Deep Space, Baby
Or, Prattle Beyond The Stars:
Physicists at MIT and SUNY Stony Brook recently announced findings that the total surface area of two black holes was maintained after the two entities merged. While this research was a welcome confirmation of both Stephen Hawking’s work and the theory of general relativity, it failed to address a crucial matter: what were its racial implications?
Heather Mac Donald browses an astronomy course at Cornell University, titled Black Holes: Race and the Cosmos, and premised on the question, “Is there a connection between the cosmos and the idea of racial blackness?” It seems unlikely that said course will enable any great scientific revelations, despite marshalling the combined forces of “Black Studies theorists” and the late jazz musician Sun Ra, who claimed to have visited Saturn; though it promises to “conjure blackness through cosmological themes.”
And so, while some observe the merging of bogglingly massive astronomical objects, others regard themselves as a more fascinating topic, and “conjure” their own “blackness.” Via farce, contrivance, and racial narcissism.
Consider this an open thread. Share ye links and bicker.
Physics is hard but wokeness is easy.
Physics is hard but wokeness is easy.
An easy ‘A’, certainly. Though I suppose that depends on one’s appetite for farce, contrivance, and racial narcissism.

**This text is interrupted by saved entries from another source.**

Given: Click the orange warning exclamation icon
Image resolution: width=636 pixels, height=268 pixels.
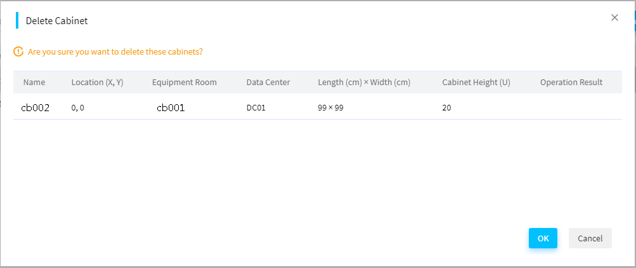Looking at the screenshot, I should point(18,52).
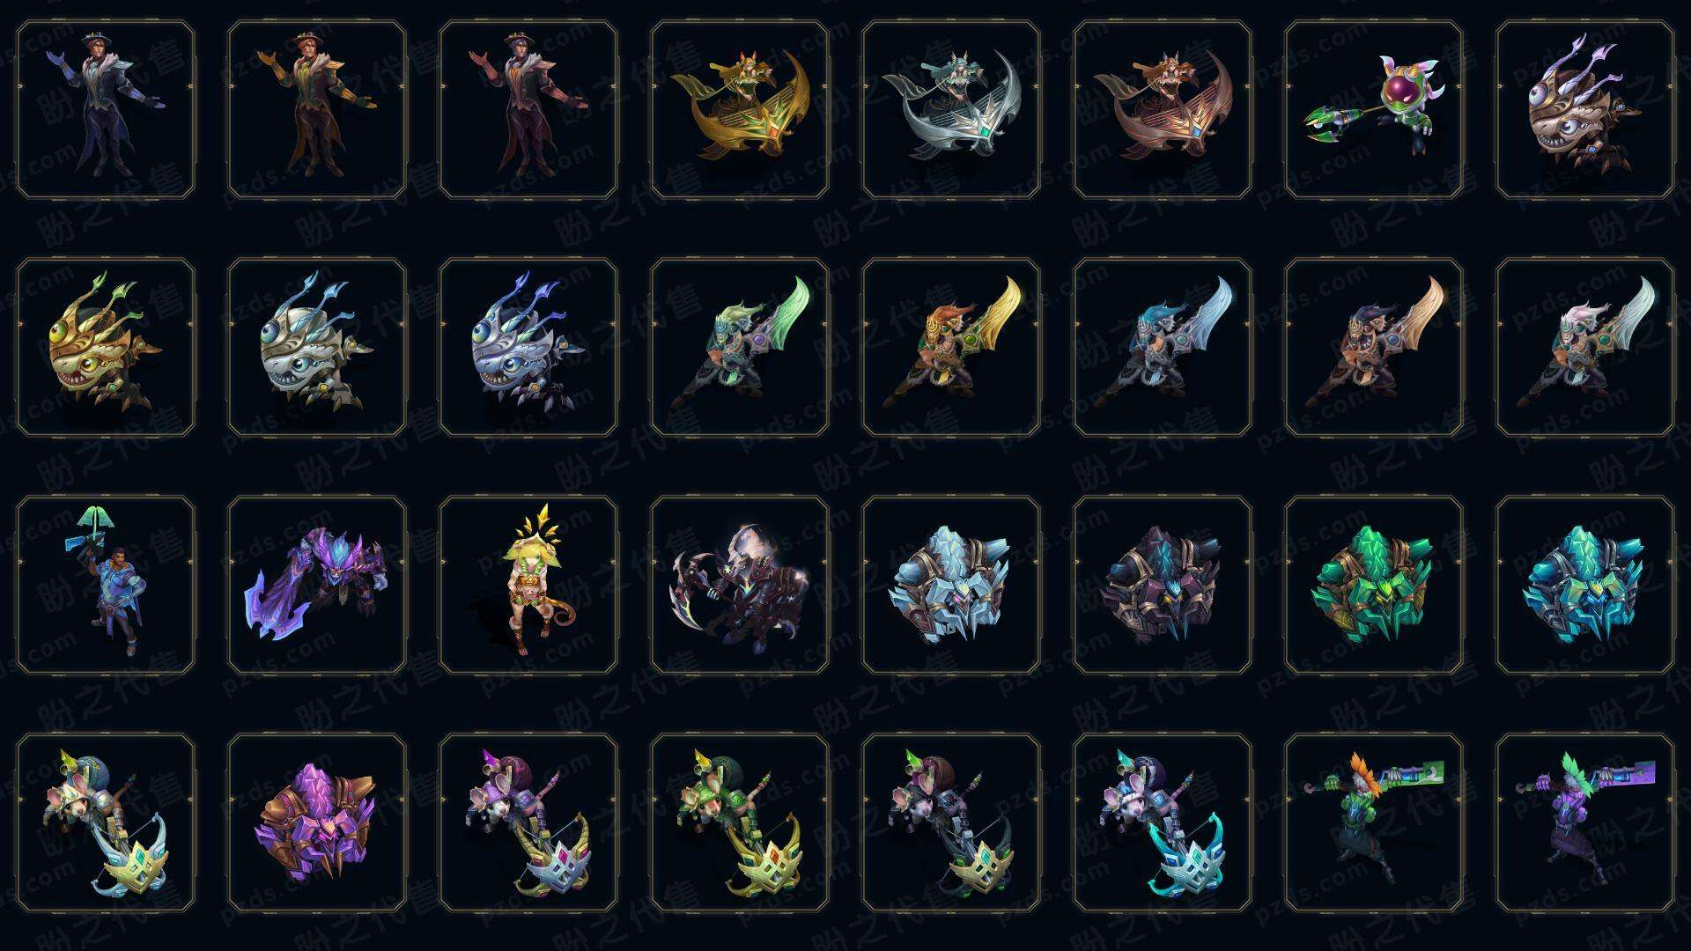Screen dimensions: 1691x951
Task: Choose the orange-haired fighter with green cannon
Action: pyautogui.click(x=1374, y=822)
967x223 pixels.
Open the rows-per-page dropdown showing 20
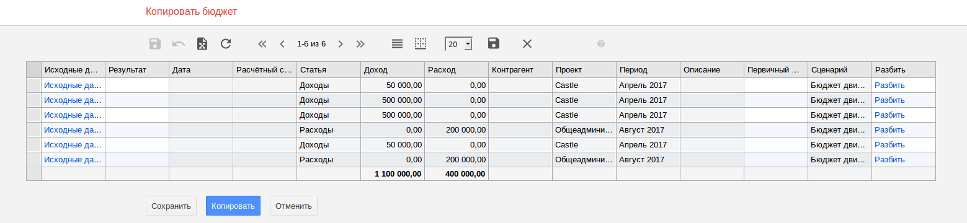click(x=459, y=44)
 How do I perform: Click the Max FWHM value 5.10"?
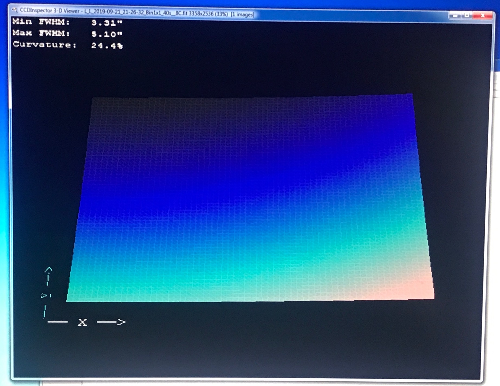click(107, 34)
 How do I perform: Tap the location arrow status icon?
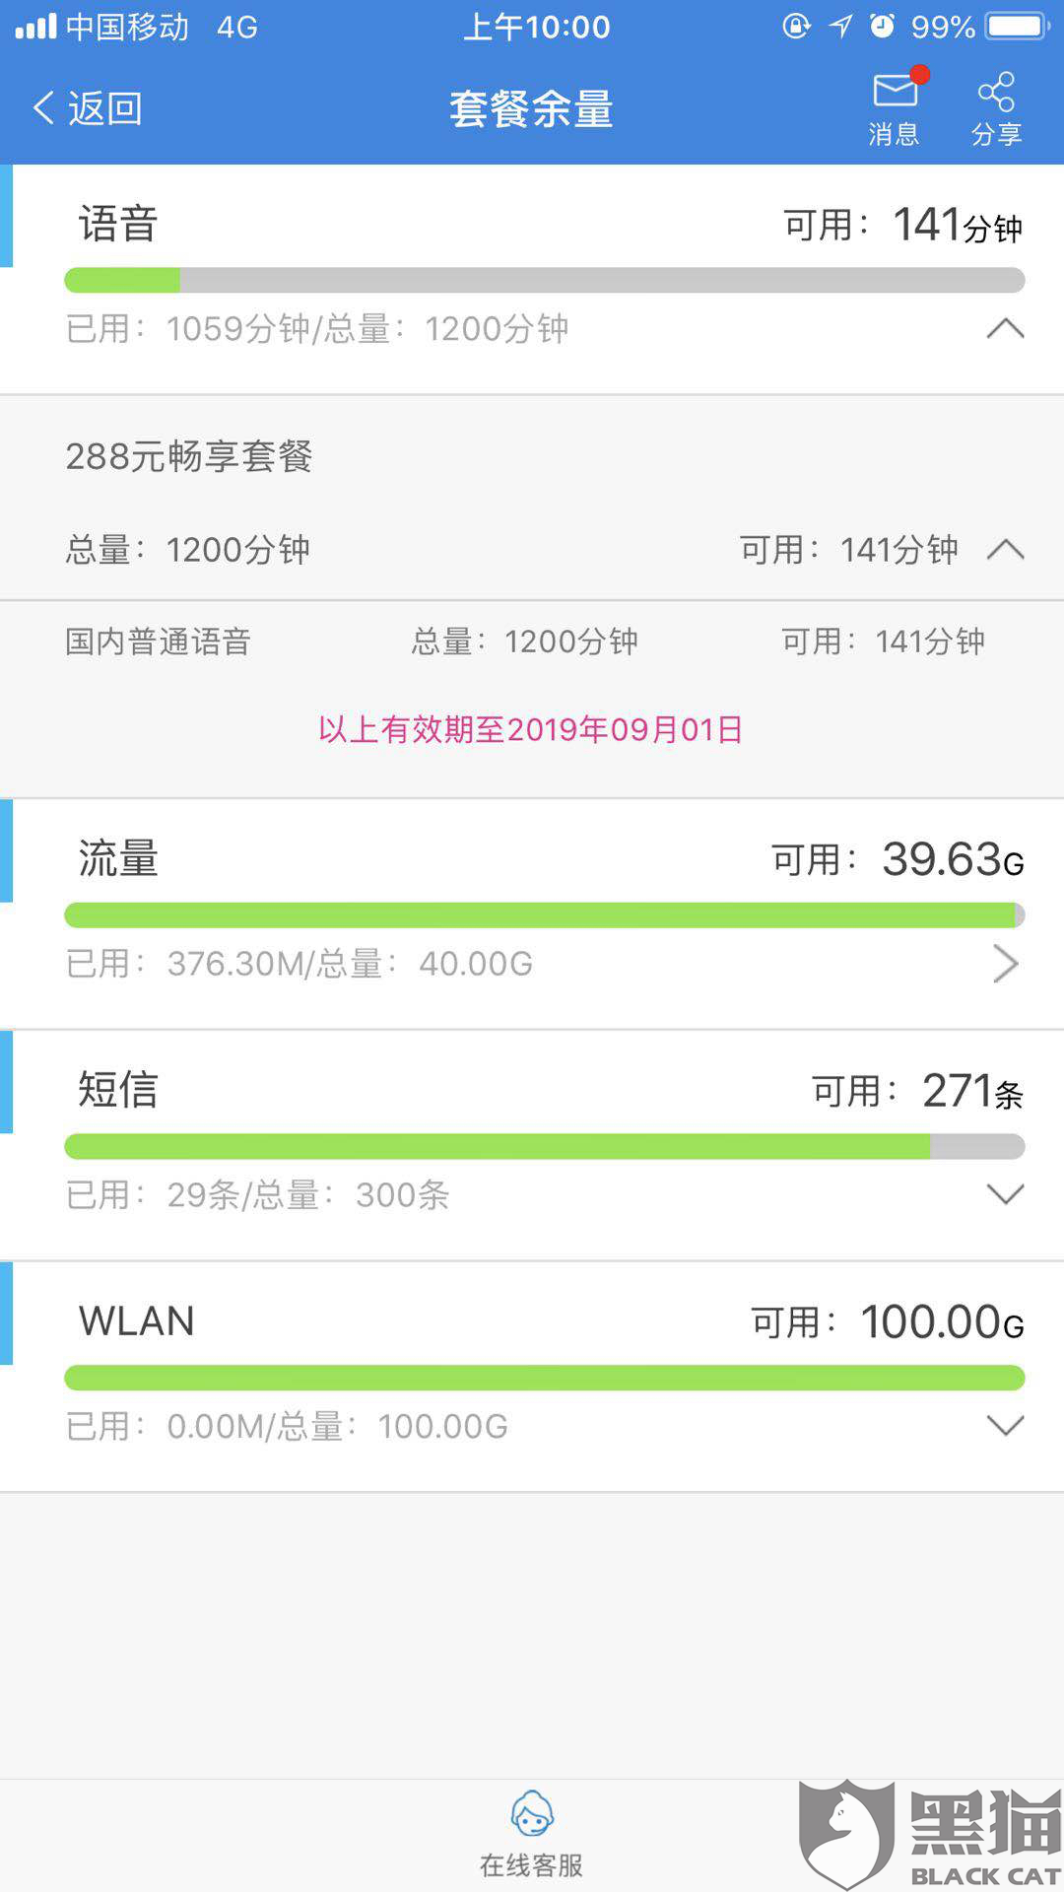click(x=840, y=27)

“How would it be if the United States were viewed by the rest of the world as interfering with the elections directly of other countries…”

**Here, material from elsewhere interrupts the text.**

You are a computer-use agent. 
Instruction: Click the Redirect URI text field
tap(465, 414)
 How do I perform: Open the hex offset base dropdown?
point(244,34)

Oh yes do tell us, how would it be? 🙄
Remember when it was just a Clown Quarter? I seem to recall not too many years ago when some people here expressed confidence that this nonsense would stop once it hit STEM. Bwahahahaha. Notice I used a period instead of an exclamation point there. Yes. I did it on purpose.
https://www.washingtonpost.com/news/wonk/wp/2016/06/13/stop-using-periods-period-2/
Remember when it was just a Clown Quarter?
It metastasised.
For those with a taste for melancholy ghost stories, we’re about halfway through this and so far, it ain’t bad.
Not my usual thing, and not what I expected.
Conventional wisdom would have it that the “black” in black holes has nothing to do with race.
Golly. It would seem “conventional wisdom” is an odd way to spell “fact”.
…the combined forces of “Black Studies theorists” and the late jazz musician Sun Ra…
You left out Outkast.
Guy is a veritable Kepler.
No, not without psychopathology, and don’t call me Shirley.
Cornell. Elite University. Yo.
It
Yes. I think that’s the link where some asshole in the comments said some somewhat prescient things. Though he wasn’t quite as much of an asshole back then.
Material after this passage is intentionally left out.